# PASSAGE GIVEN
March 31, 2007

"You Have To Really Screw Up To Make Cable Look Good"

Joe Nocera has a fantastic article in today's New York Times on MLB, DirecTV, In Demand, and the Extra Innings package. It's a "Times Select" article, which means you have to pay to read it , but here's a sizeable chunk of the article (with my bolding):
ESPN today, for instance, charges cable distributors like Comcast around $3 a subscriber each month, while many regional sports networks can charge $2 a month per subscriber. Nonsports networks, even popular ones like CNN or Discovery, can't charge anything close to that.

As a result, sports has become some of the most valuable content on television. The National Football League, for instance, reaps more than $3 billion in annual television fees — an amount that goes up every time it negotiates a new deal.

The various sports leagues have also tried to take advantage of their power as content providers by starting their own networks, like the three-year-old NFL Network, to reap even more rewards, in the form of ad revenue and subscriber fees.

# TASKS
A. According to the sports television passage, roughly how much does ESPN charge cable distributors per subscriber each month?
B. Rewrite the part of the sports television passage that opens with the words containing "The various sports" and closes with "and subscriber fees.", swapping "NFL Network" for "MLB Network".
C. Write the next part of the sports television passage, picking up after its final sentence.
These records have no connection to the sports television passage.

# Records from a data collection
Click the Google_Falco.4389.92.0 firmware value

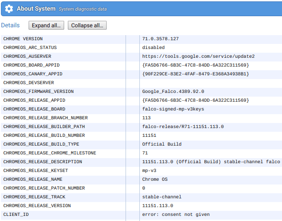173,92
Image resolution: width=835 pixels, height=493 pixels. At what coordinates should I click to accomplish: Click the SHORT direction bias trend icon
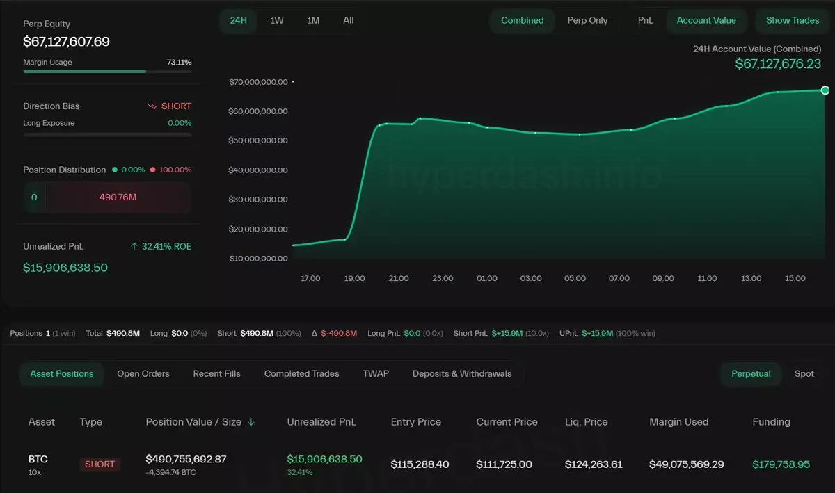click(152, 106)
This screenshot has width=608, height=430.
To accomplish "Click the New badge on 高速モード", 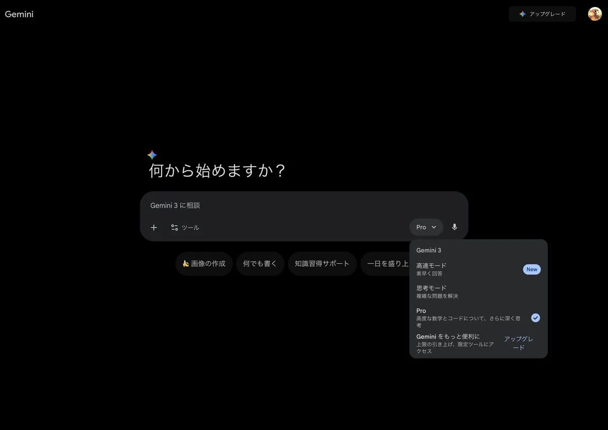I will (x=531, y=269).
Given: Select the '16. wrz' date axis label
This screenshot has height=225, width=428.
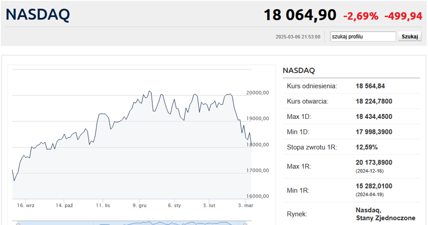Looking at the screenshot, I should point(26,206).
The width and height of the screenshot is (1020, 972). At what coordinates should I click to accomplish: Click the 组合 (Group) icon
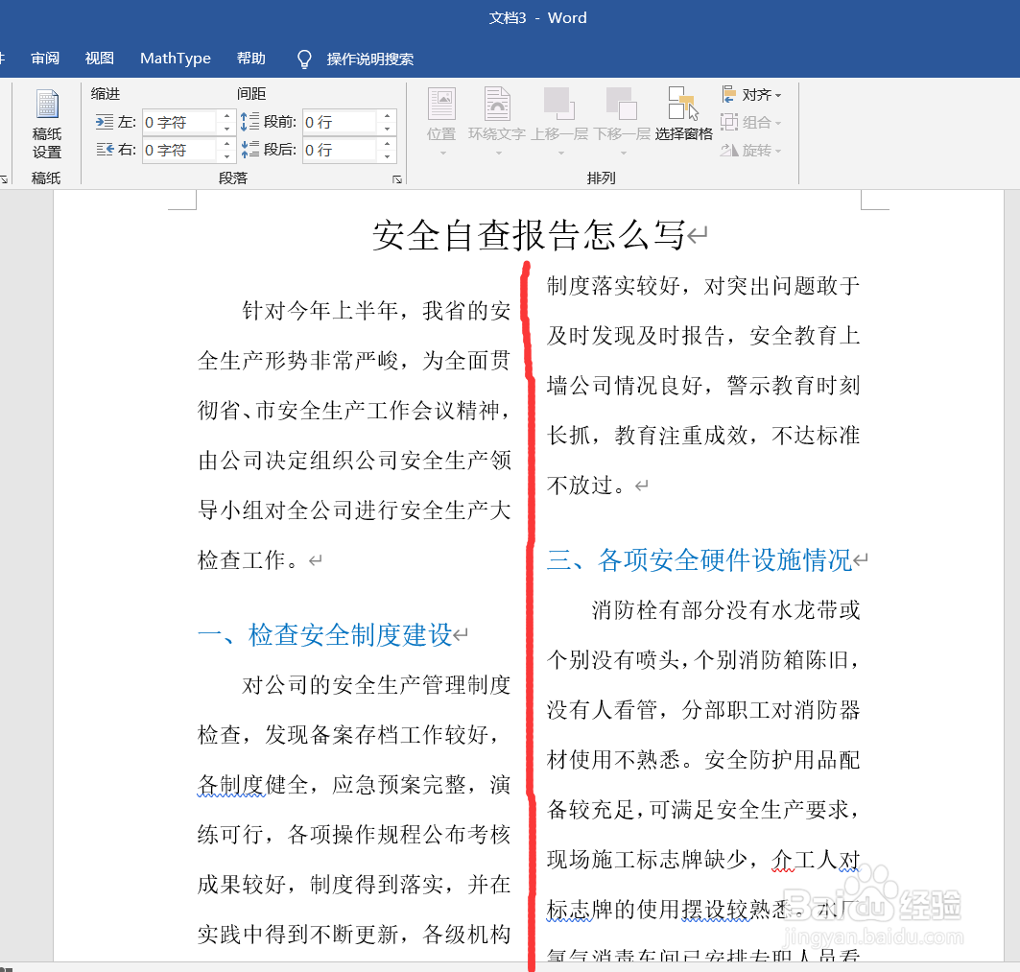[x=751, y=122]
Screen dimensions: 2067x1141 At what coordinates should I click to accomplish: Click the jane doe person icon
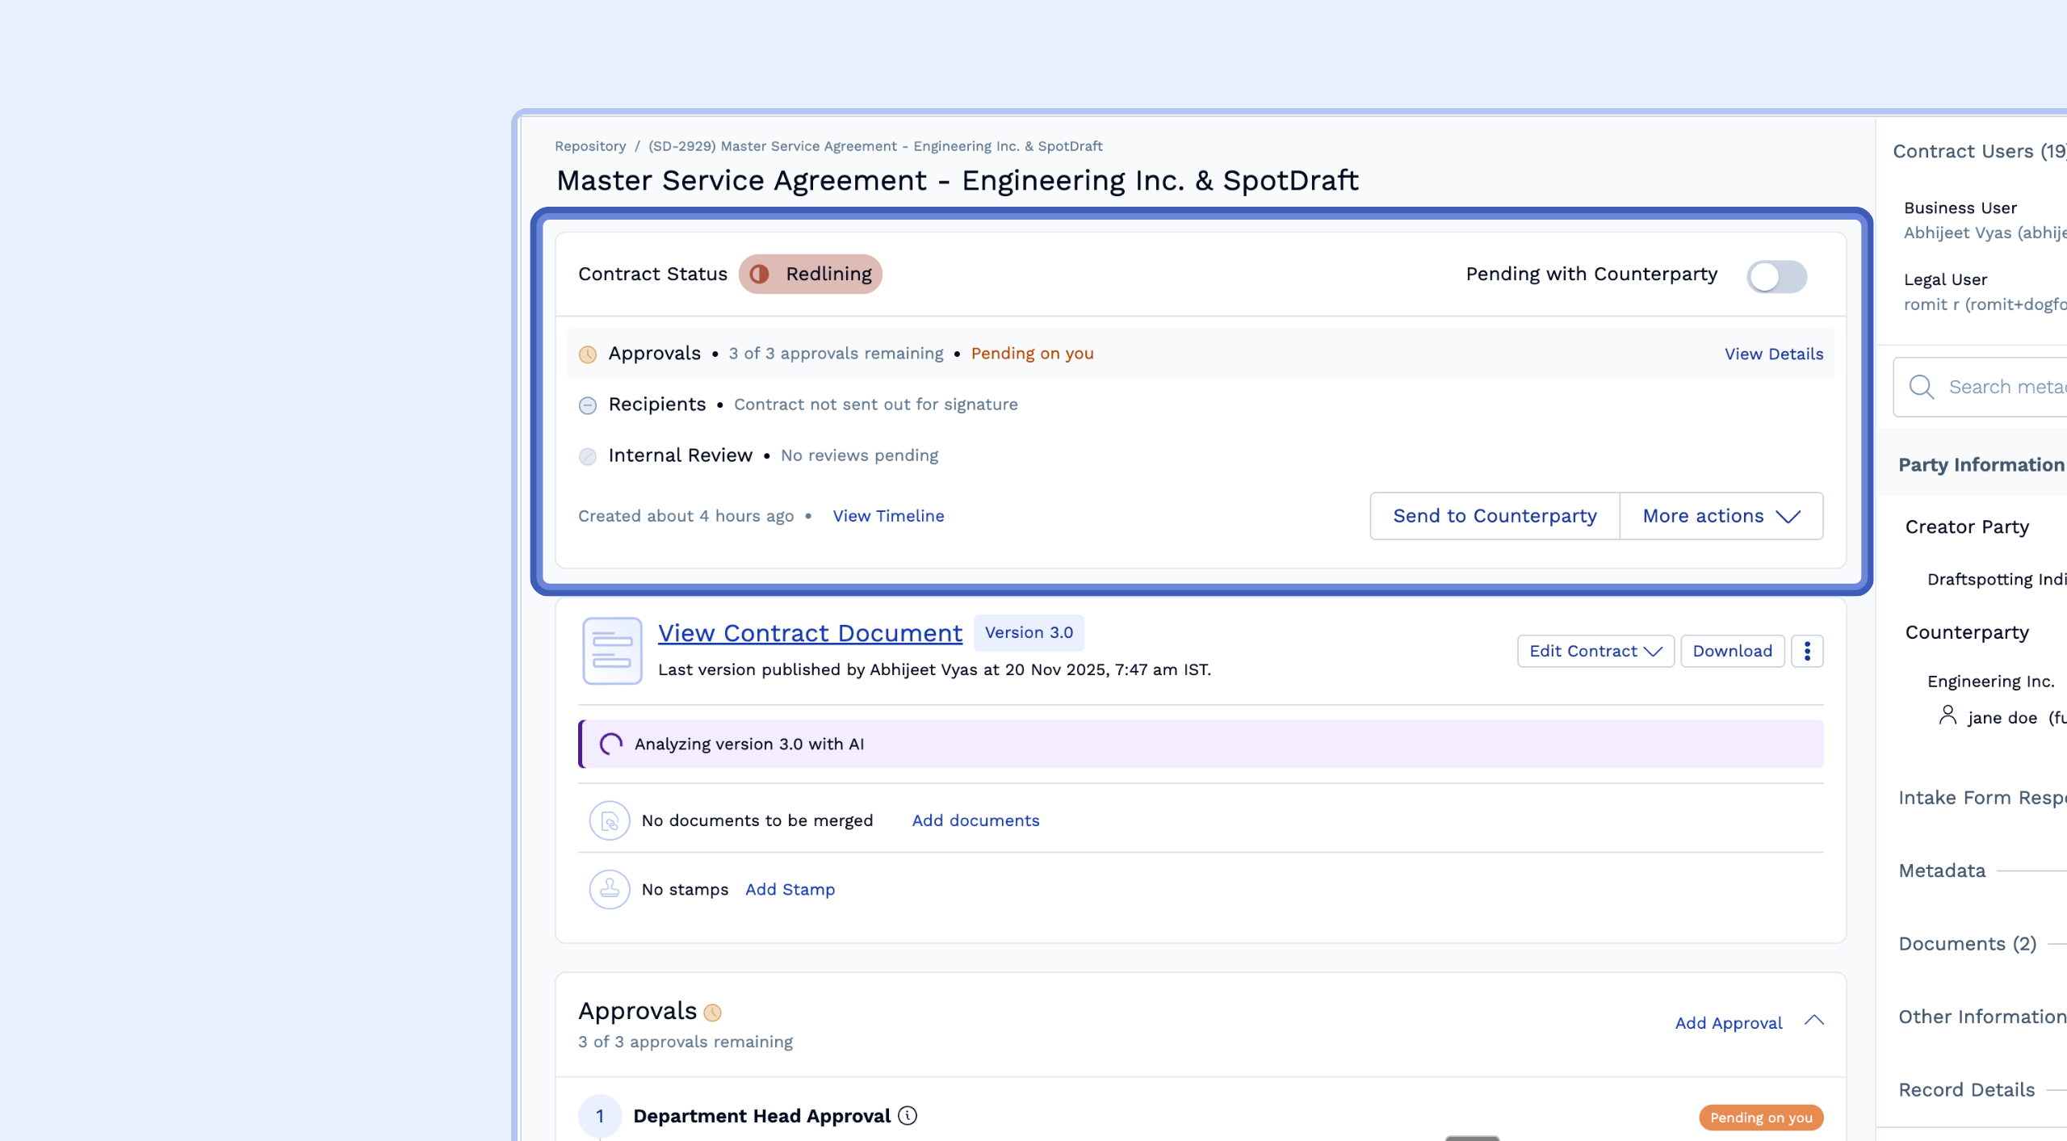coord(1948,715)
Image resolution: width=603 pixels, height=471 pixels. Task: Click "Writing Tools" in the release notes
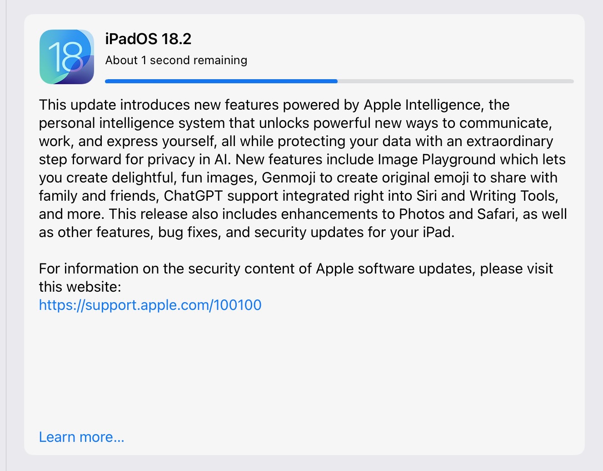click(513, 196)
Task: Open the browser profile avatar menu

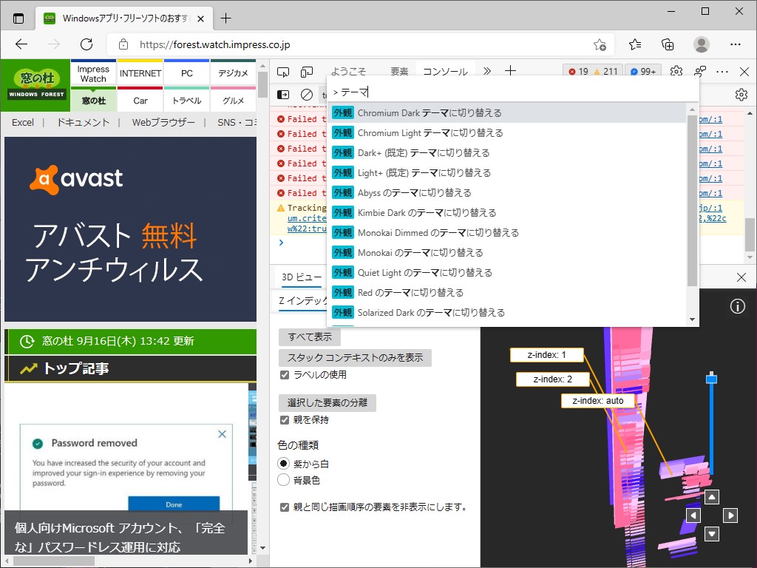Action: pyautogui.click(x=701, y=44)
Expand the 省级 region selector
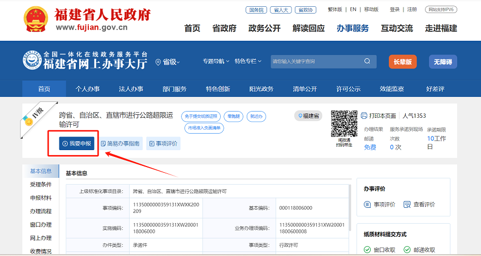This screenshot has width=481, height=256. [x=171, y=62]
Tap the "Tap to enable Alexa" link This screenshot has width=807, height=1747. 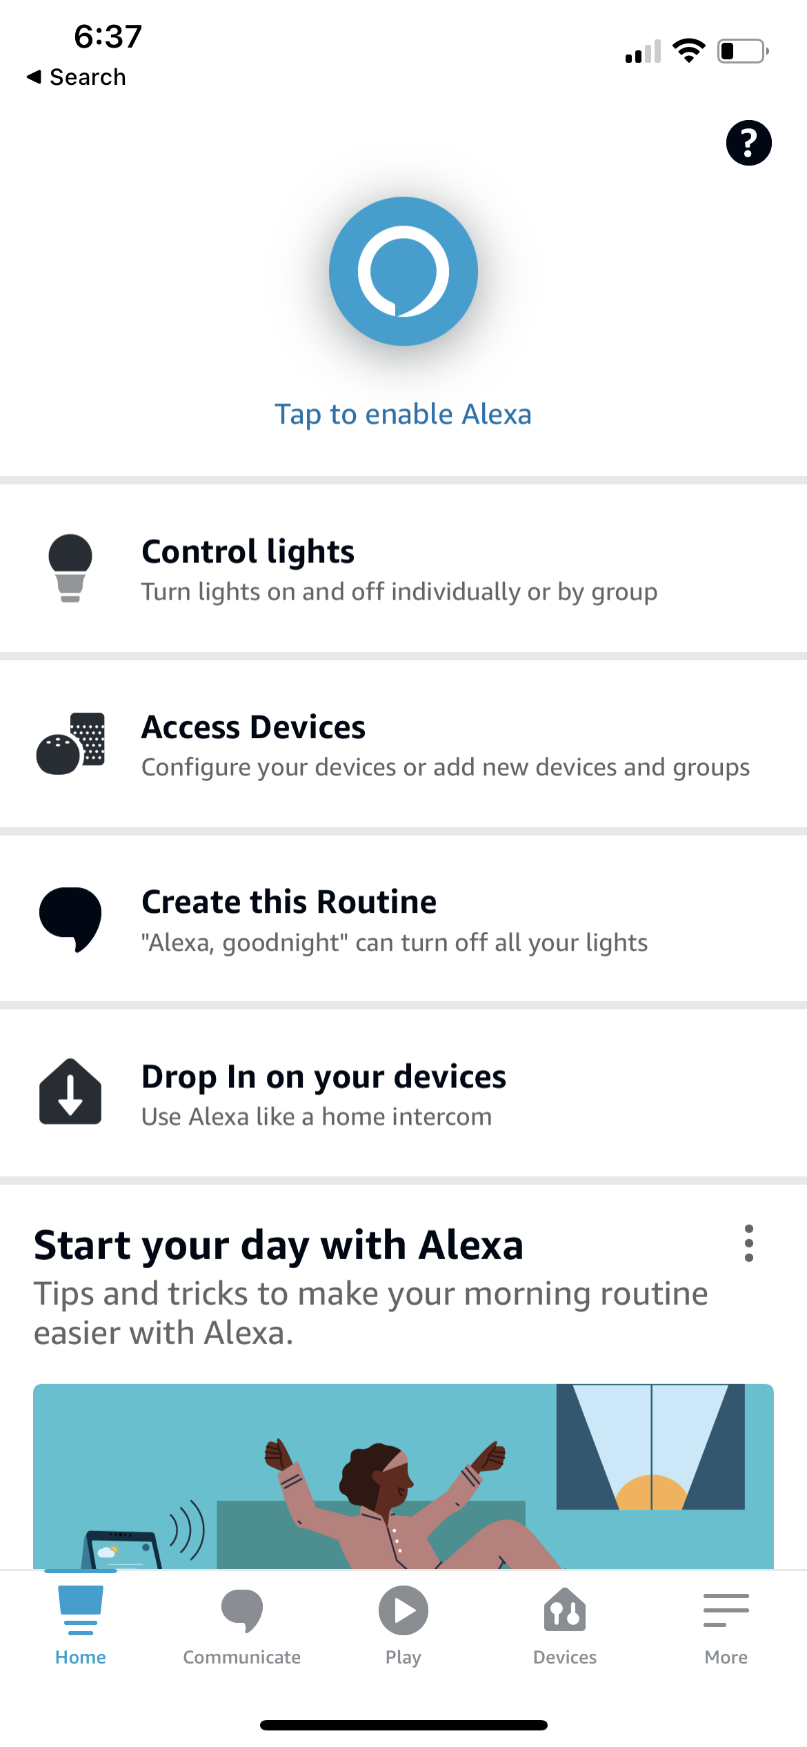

# ANSWER SET
A. Around $3 a subscriber each month.

B.
The various sports leagues have also tried to take advantage of their power as content providers by starting their own networks, like the three-year-old MLB Network, to reap even more rewards, in the form of ad revenue and subscriber fees.

C.
But here's where things get sticky. The cable companies have a lot of power, too. They hate the amount of money they have to pay to sports networks. Comcast, for instance, has broached the idea of putting sports on a special "sports tier" so only sports fans would pay for it. But the sports networks all want to be on the basic tiers, where there are more subscribers and they can make more money.

... What does this have to do with the battle over Extra Innings? Oh, everything.

Major League Baseball is way behind the other sports leagues in developing its own channel — the current plan is for the baseball channel to begin operation in 2009. ... And seeing the difficulties the N.F.L. and N.B.A. have had getting the cable companies to accept their networks, baseball decided, essentially, to shove its baseball channel down cable's throat.

How did it do this? By making the acceptance of the still-to-be-conceived baseball channel a condition for renewing the Extra Innings package.

For DirecTV, this was a wonderful plan. Knowing that cable would gag at the thought of having to take the baseball channel, it readily agreed to make the channel available to 80 percent of its subscribers when it started up in 2009, which will probably be around 15 million homes. It agreed to pay $100 million a year for Extra Innings (though that price depends on its remaining exclusive to DirecTV). And -- get this -— it got a 20 percent equity stake in the baseball channel. So if cable winds up taking the baseball channel, DirecTV will profit. They are smart guys over there at DirecTV.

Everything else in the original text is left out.